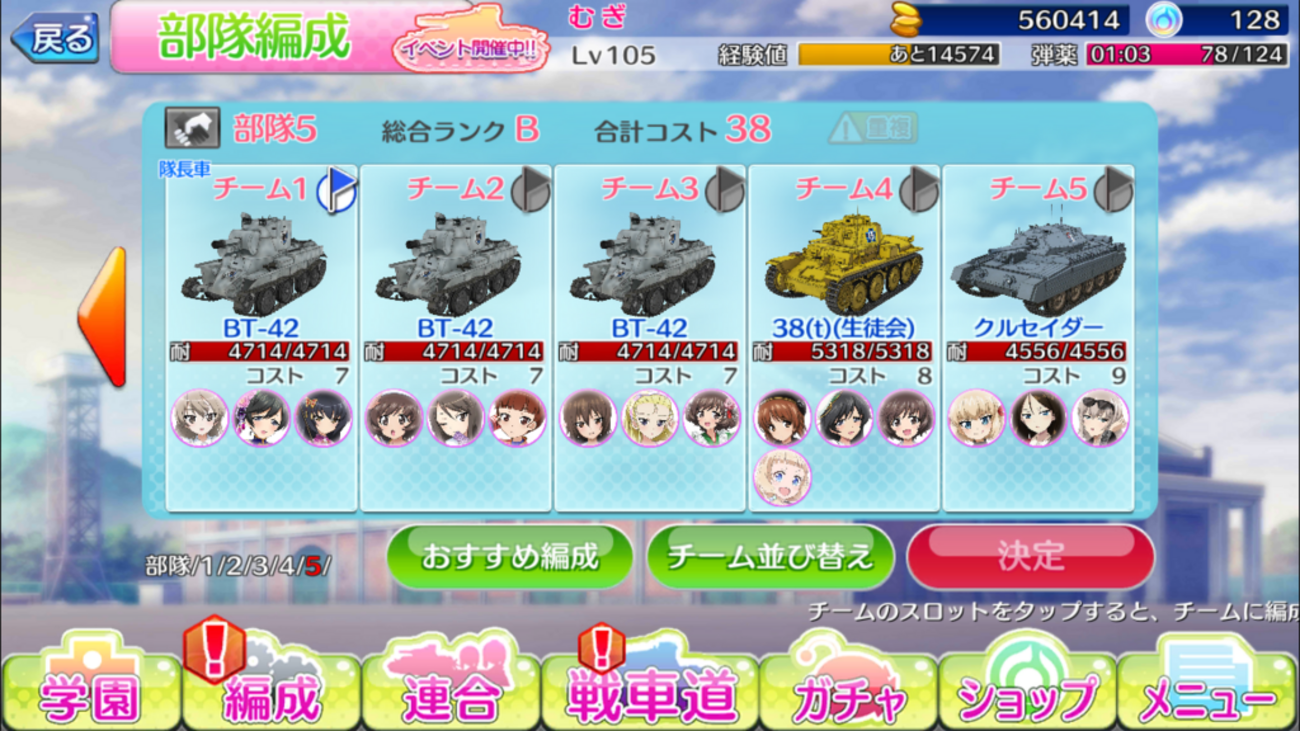Click the 経験値 experience progress bar
Viewport: 1300px width, 731px height.
pyautogui.click(x=899, y=54)
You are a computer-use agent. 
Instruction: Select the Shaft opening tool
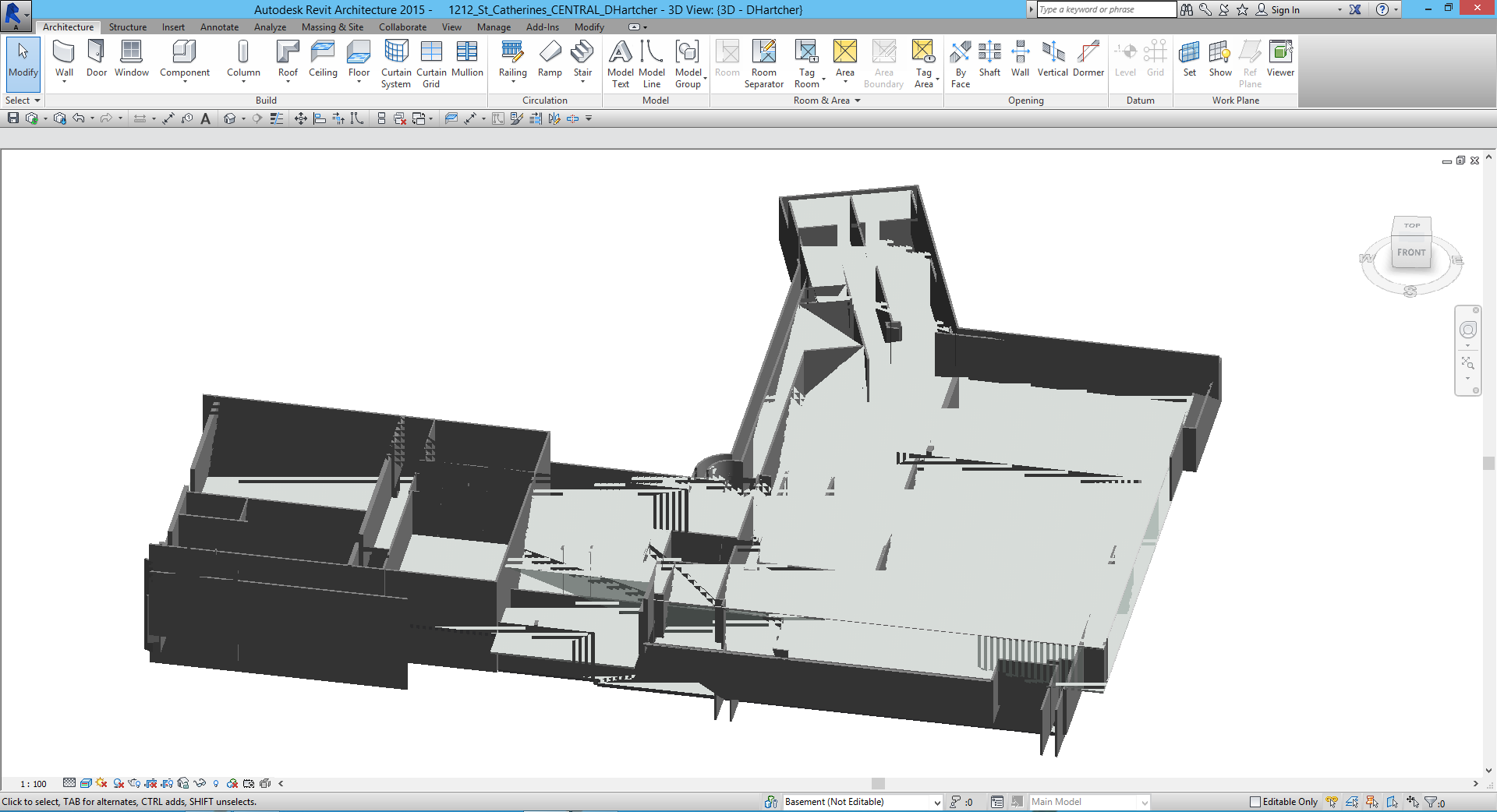tap(989, 59)
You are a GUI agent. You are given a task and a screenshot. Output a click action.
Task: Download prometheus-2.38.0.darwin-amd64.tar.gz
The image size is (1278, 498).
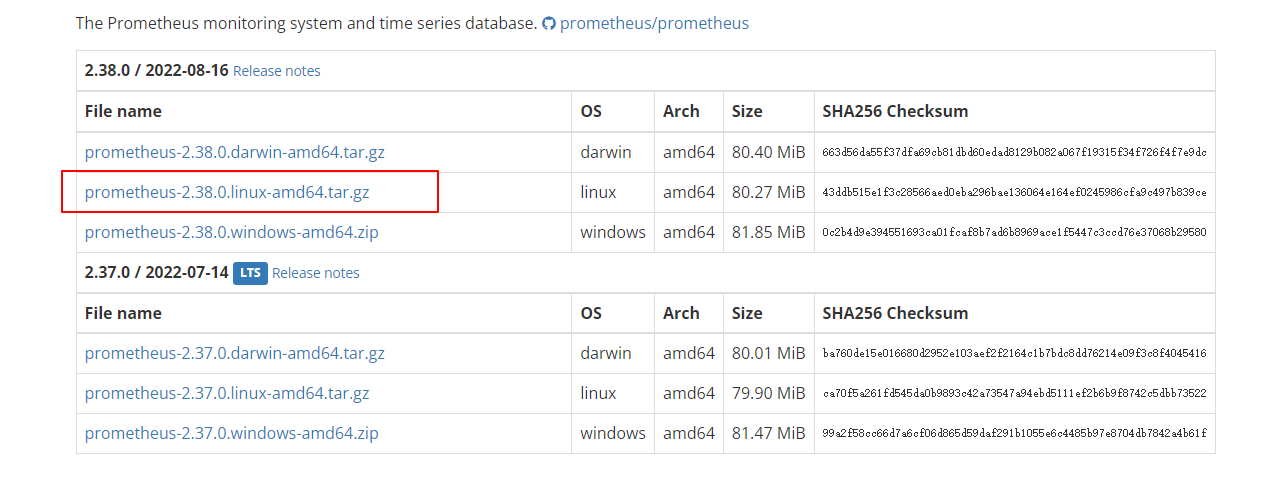(x=235, y=152)
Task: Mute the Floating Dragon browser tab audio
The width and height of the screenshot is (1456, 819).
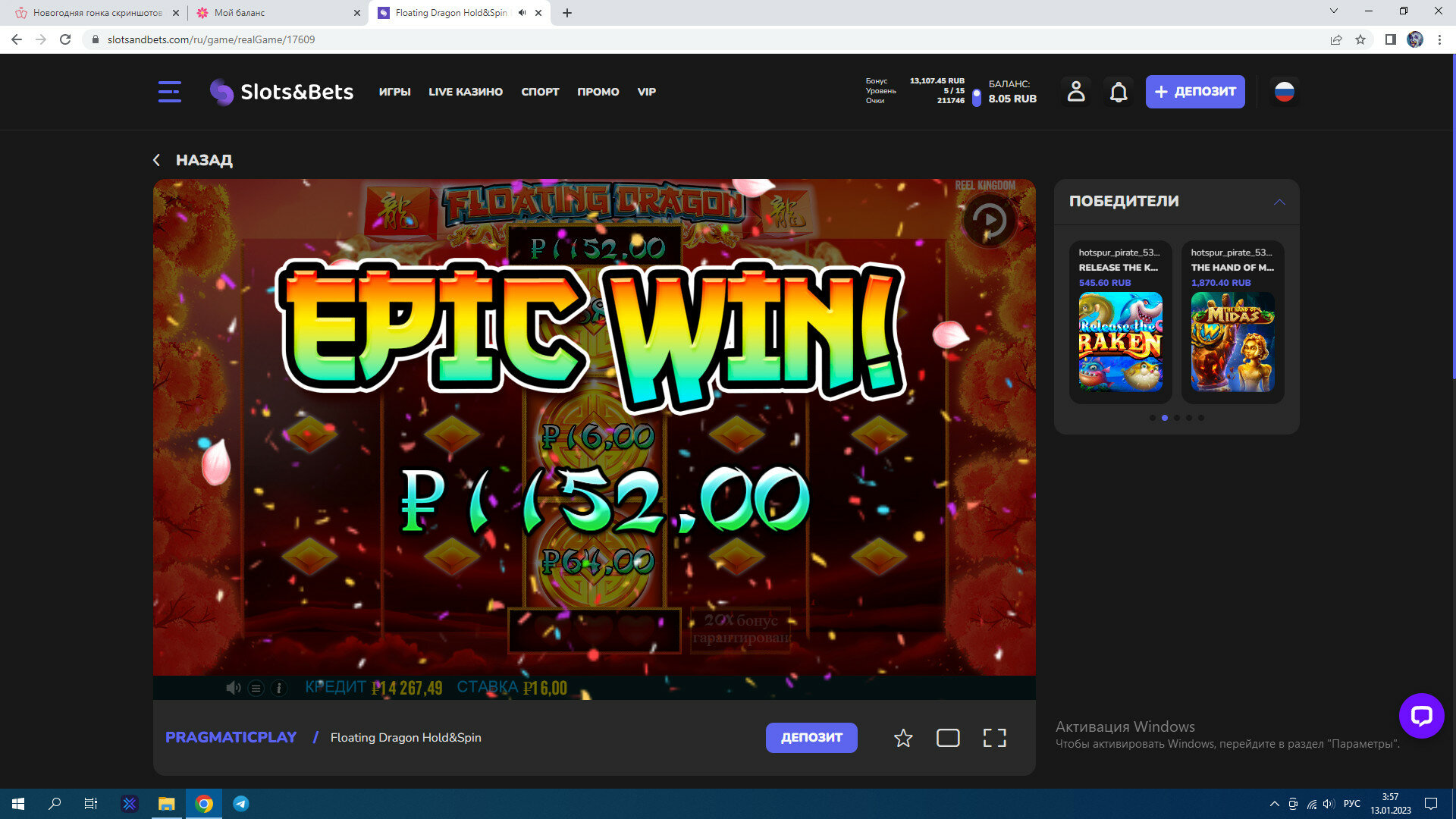Action: point(522,13)
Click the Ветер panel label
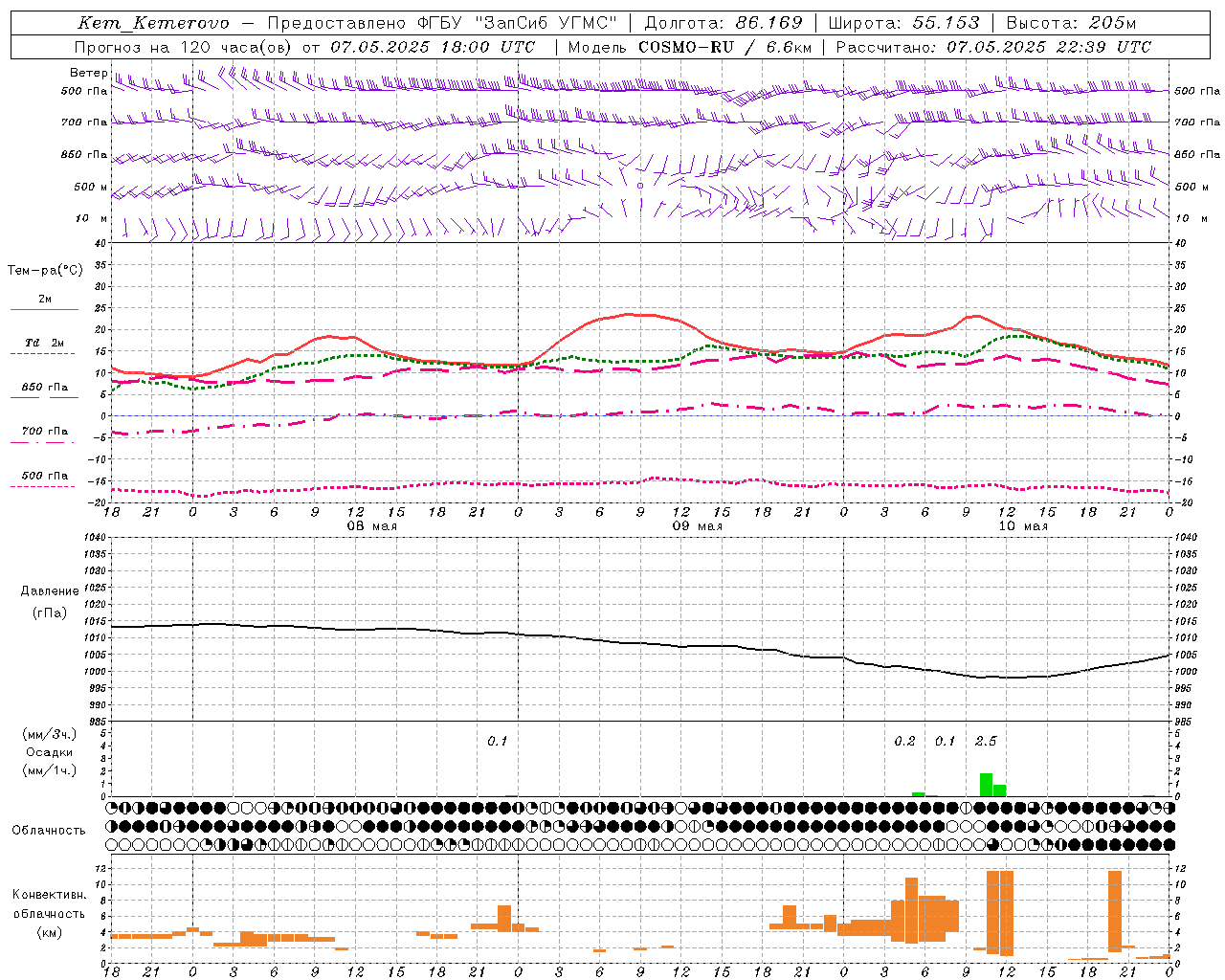Screen dimensions: 1225x980 point(88,73)
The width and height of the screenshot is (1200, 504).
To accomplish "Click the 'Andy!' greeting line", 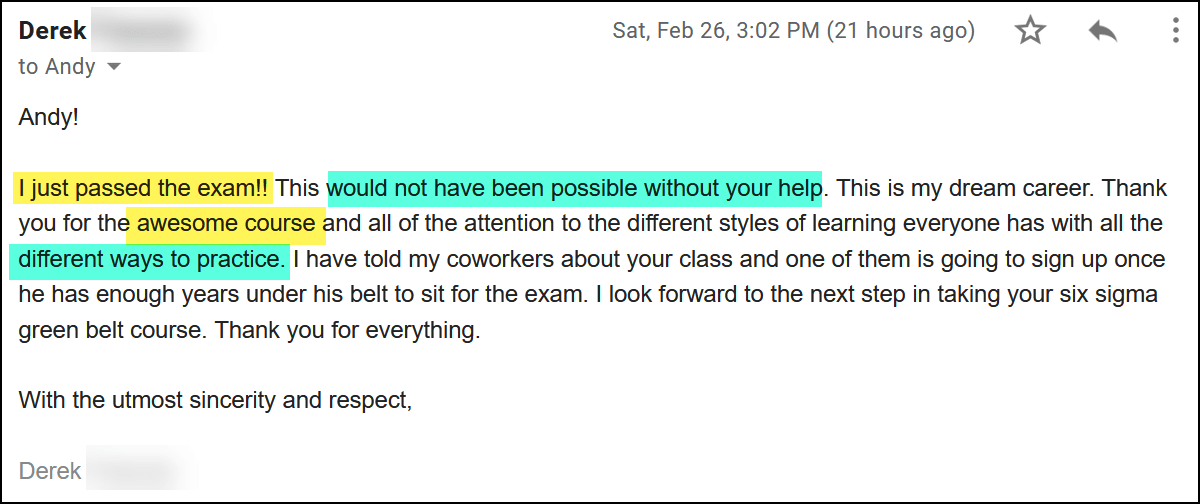I will 48,117.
==============================
▸ **What is expected**: Please report every line of the material above that contains the word "agent", copying each such line in full. Case counts.

▸ **Correct answer**:
You are a computer-use agent. 
You are a GUI agent. You are given a task and a screenshot. Output a click action.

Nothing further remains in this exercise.